The Difference Between Acute and Palliative Care Goals
The decision to pursue a hospital stay depends entirely on the patient’s goals for treatment, which differ fundamentally between acute and palliative care models. Acute care, the standard delivered in a hospital setting, focuses on aggressive, curative, or life-prolonging treatments. This philosophy aims to reverse a condition, stabilize a medical crisis, or pursue interventions like surgery or chemotherapy to restore health.
Palliative care, the philosophy underlying hospice, shifts the focus from cure to comfort, prioritizing symptom management and quality of life. Hospice care accepts the progression of the underlying disease and does not include treatments intended to prolong life. If a patient’s goal changes from comfort to aggressively treating the terminal illness, their hospice enrollment status must change to align with the new objective.
The Requirement to Revoke the Hospice Benefit
To receive curative or life-prolonging care for their terminal diagnosis in a hospital, a hospice patient must formally revoke their hospice benefit. Revocation is the administrative action of legally canceling the election of the Medicare Hospice Benefit or other insurance coverage. This voluntary choice must be initiated by the patient or their legally authorized representative.
The process requires the patient or representative to provide the hospice agency with a signed, written statement indicating the intent to revoke the benefit and the effective date. This action immediately terminates hospice coverage, meaning the individual forfeits any remaining days in that current election period. The patient immediately resumes the standard insurance coverage they had prior to electing hospice. While re-election is possible later, the patient must meet the eligibility criteria again, including certification of a terminal illness.

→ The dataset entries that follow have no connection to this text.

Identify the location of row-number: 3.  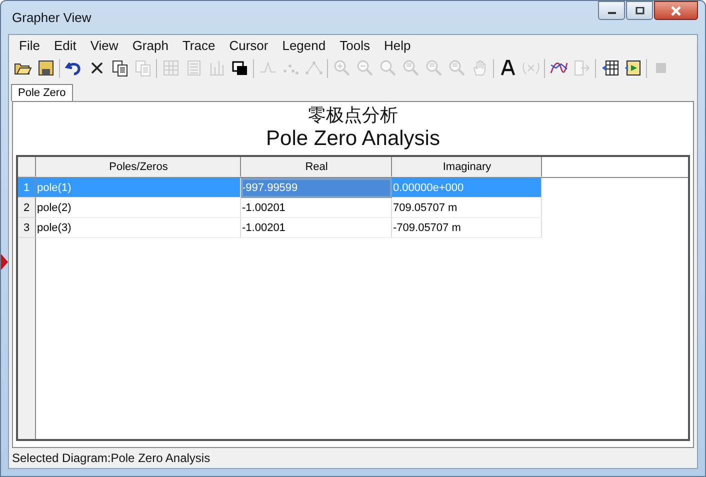
(27, 228).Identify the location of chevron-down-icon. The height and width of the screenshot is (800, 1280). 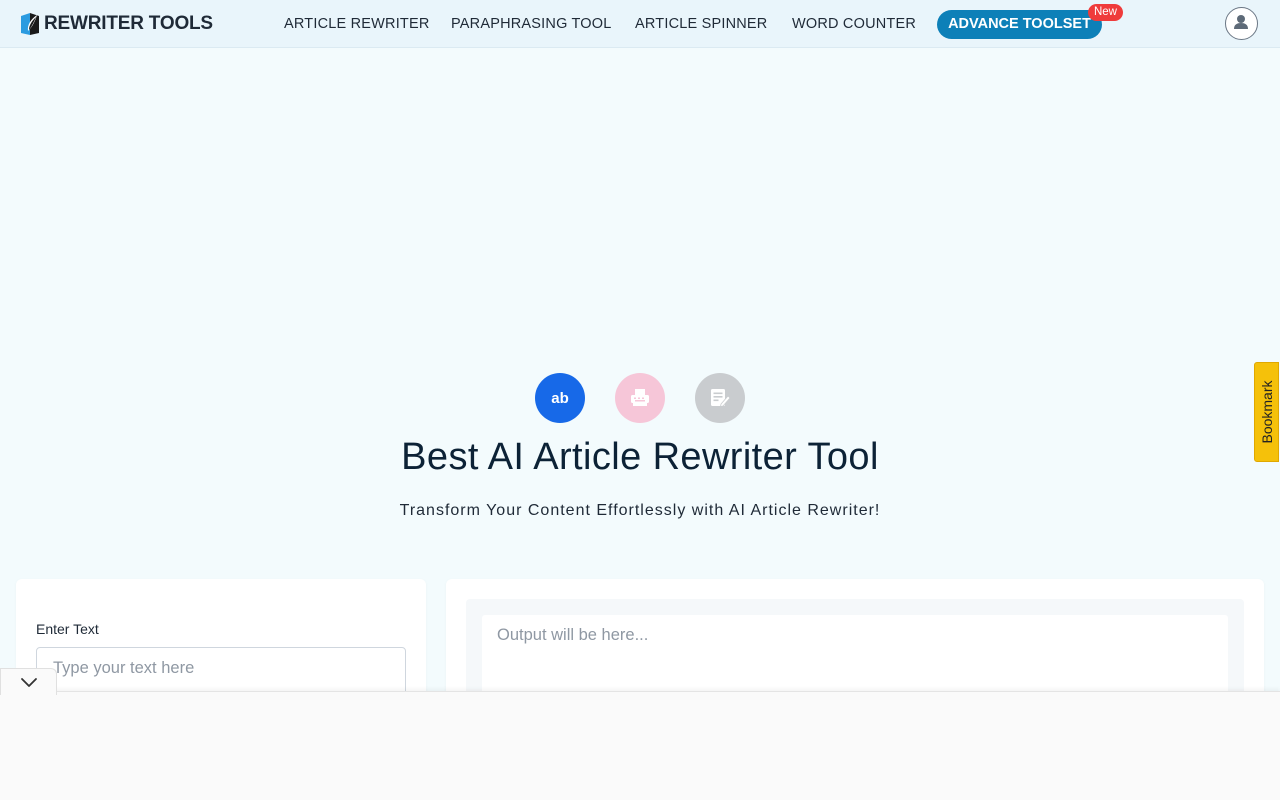
(29, 682).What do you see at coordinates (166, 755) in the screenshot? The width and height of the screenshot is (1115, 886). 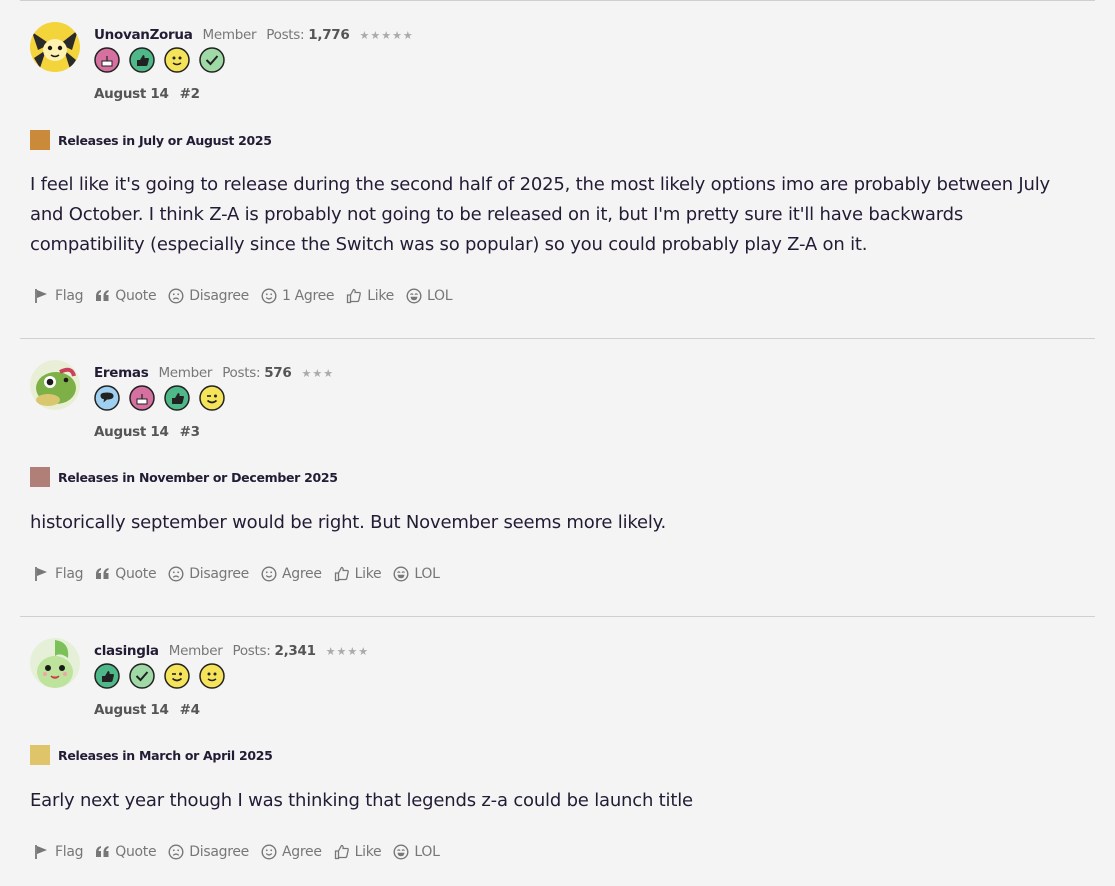 I see `poll-vote-label: Releases in March or April 2025` at bounding box center [166, 755].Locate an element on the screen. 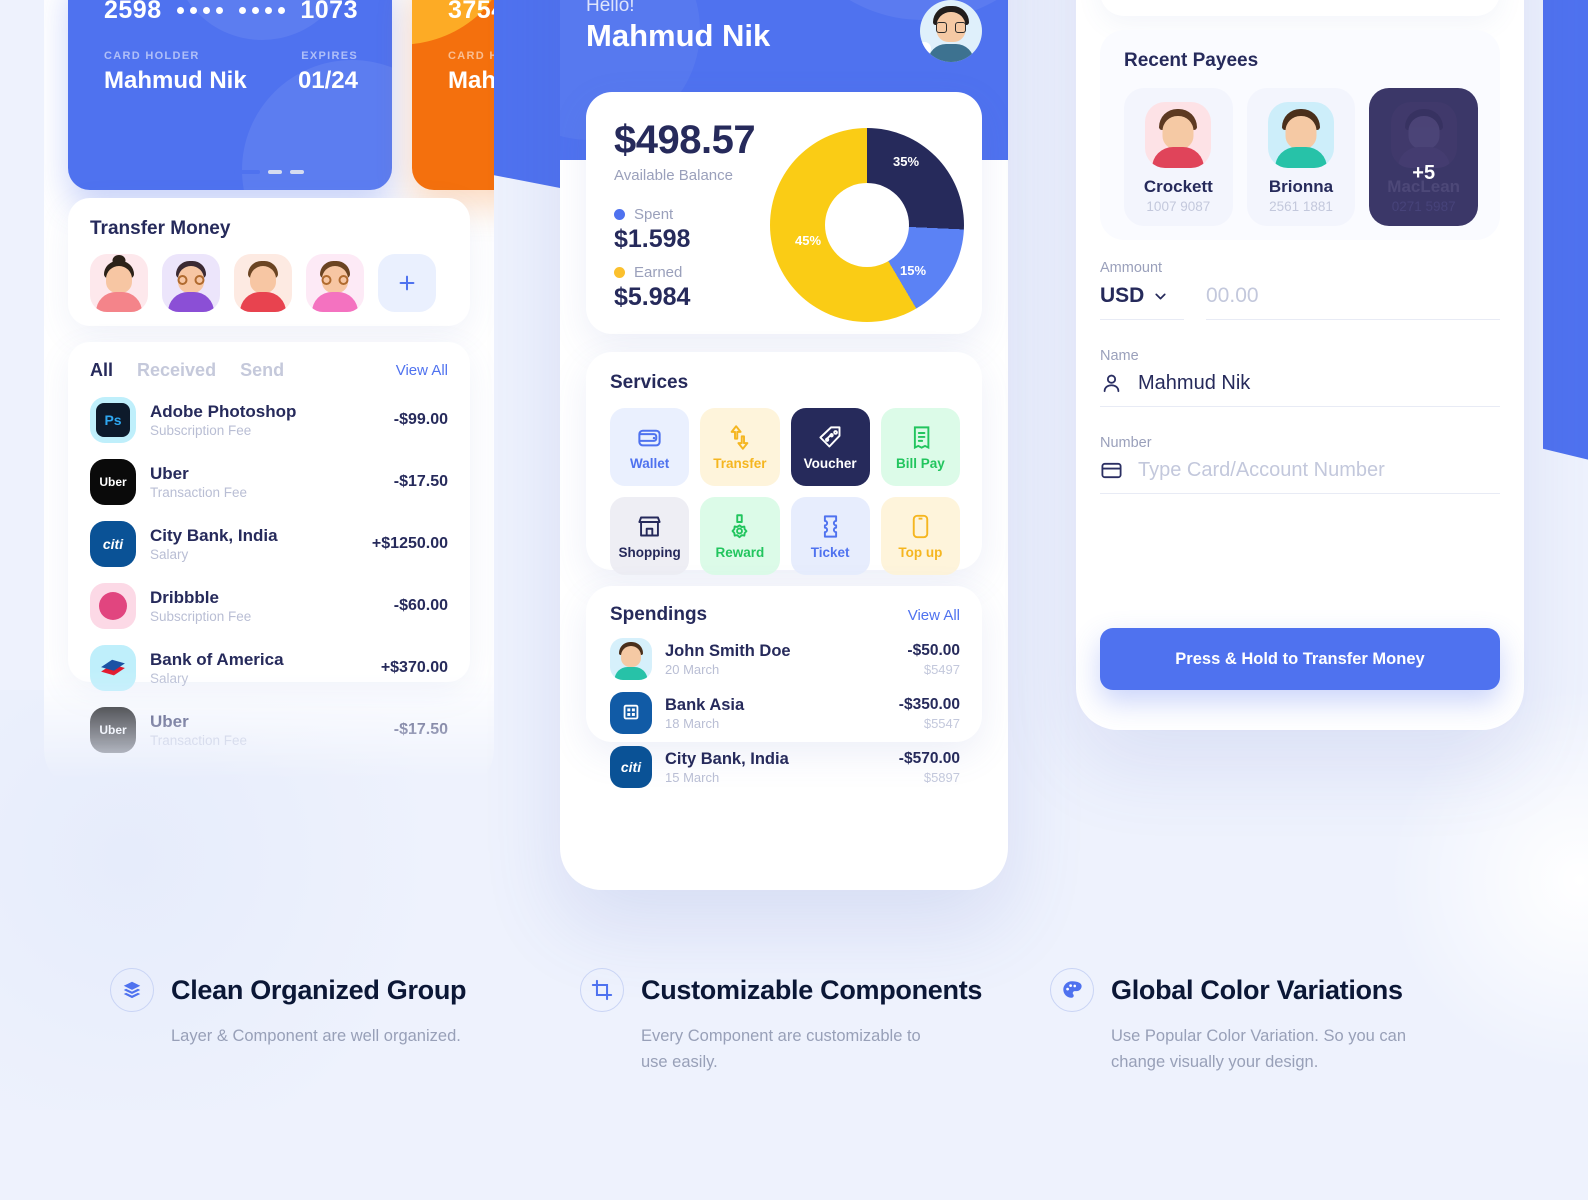 The height and width of the screenshot is (1200, 1588). press-hold-transfer-button: Press & Hold to Transfer Money is located at coordinates (1300, 659).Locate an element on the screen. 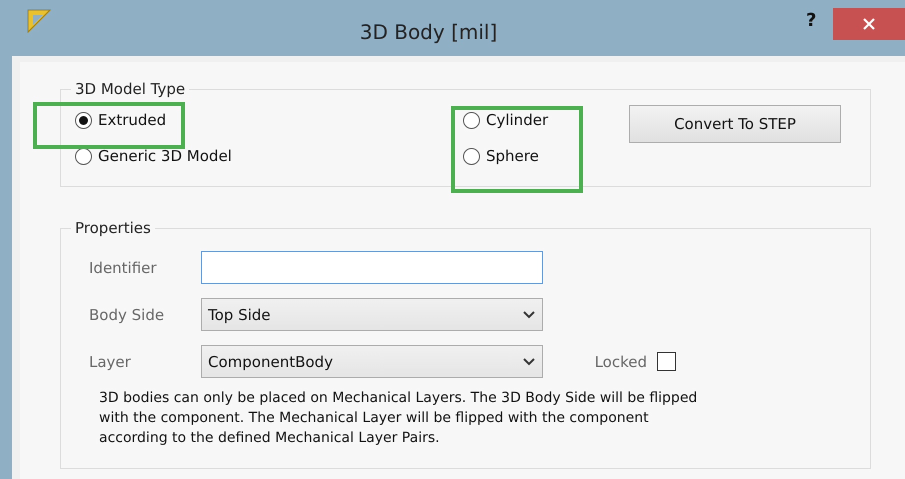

Financial Responsibility for the Hospital Stay
Once the hospice benefit is revoked, financial responsibility for the hospital stay shifts to the patient’s standard health insurance, such as Medicare Part A, private insurance, or Medicaid. The patient becomes responsible for standard cost-sharing requirements, including deductibles, co-pays, and co-insurance for the hospital admission. The hospital stay is billed under the terms of the patient’s regular insurance plan, unlike the hospice benefit which typically covers care with little cost.
The change in coverage also impacts services previously managed by the hospice agency. Medications and durable medical equipment (DME) related to the terminal illness are no longer covered by hospice. The patient’s insurance, such as Medicare Part D, resumes responsibility for covered medications. The patient must also manage the transition of any borrowed DME, like hospital beds or oxygen equipment, which the hospice will arrange to have removed. The hospice is required to coordinate this transition to ensure continuity of care.
When Hospice Teams Recommend Hospitalization
A hospice patient may be admitted to a hospital without revoking the benefit if the purpose is purely for acute symptom management that cannot be safely achieved elsewhere. For example, if a patient experiences sudden, severe, and uncontrolled symptoms like intractable pain, a pathological fracture, or a catastrophic bleed, the hospice team may arrange for immediate hospitalization.
This higher level of care is referred to as General Inpatient Care (GIP) and is paid for by the hospice agency as a hospice service. GIP is designed for short-term stabilization, aiming to manage the acute crisis and return the patient to their home or facility once symptoms are controlled. The hospice team must contract with the hospital for these services, and the patient remains under the hospice benefit, maintaining a focus on palliative care.